Over the decades, since the networks were first introduced, there has been a general trend towards increasing numbers of smaller transmitters that individually provide services to smaller geographical areas and have reducing radiated powers.
Against this background, many measurements have been made and these continue to show that exposures of the general public to radio waves are well within the international health-related guideline levels that are used in the UK. These guidelines are from the International Commission on Non-Ionizing Radiation Protection (ICNIRP) and underpin health protection policies at UK and European levels.
In relation to the implementation of 5G devices and networks, this technology is at an early stage and reflects the latest evolution in mobile communications technology. Current technical standards that draw on the ICNIRP guidelines will apply to the products that are developed. UK network operators are already committed to complying with the ICNIRP guidelines.
With the increase in the volume of information being transferred, more spectrum is being made available and the highest frequencies being discussed for future use by 5G are around 10 times higher than those used by current network technologies, up to a few tens of gigahertz (GHz).
Their use is not new, and they have been used for point-to-point microwave links and some other types of transmitters that have been present in the environment for many years. ICNIRP guidelines apply up to 300 GHz, well beyond the maximum (few tens of GHz) frequencies proposed for 5G.
Exposure to radio waves is not new and health-related research has been conducted on this topic over several decades. In particular, a large amount of new scientific evidence has emerged since the year 2000 through dedicated national and international research programmes that have addressed concerns about rapidly proliferating wireless technologies.
The main focus of recent research studies has been on exposure to the types of radio signals used by current communications technologies and at the frequencies they use, up to a few GHz.
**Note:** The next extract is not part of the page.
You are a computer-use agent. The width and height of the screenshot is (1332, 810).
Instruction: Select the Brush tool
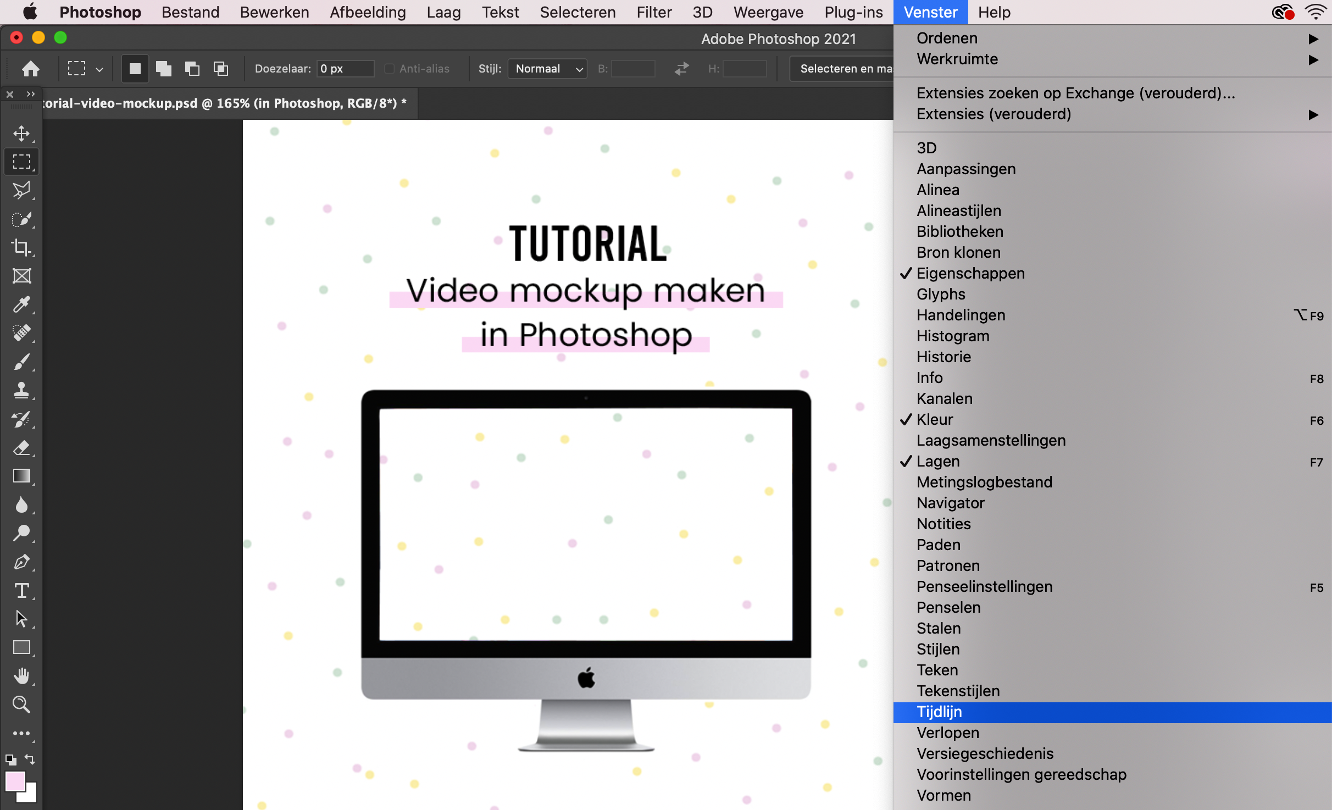(x=21, y=362)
Fewer studies have been carried out at higher frequencies but the biophysical mechanisms that govern the interaction between radio waves and body tissues are well understood at higher frequencies and are the basis of the present ICNIRP restrictions. The main change in using higher frequencies is that there is less penetration of radio waves into body tissues and absorption of the radio energy, and any consequent heating, becomes more confined to the body surface.
It is possible that there may be a small increase in overall exposure to radio waves when 5G is added to an existing network or in a new area. However, the overall exposure is expected to remain low relative to guidelines and, as such, there should be no consequences for public health.
PHE is committed to monitoring the evidence applicable to this and other radio technologies, and to revising its advice, should that be necessary.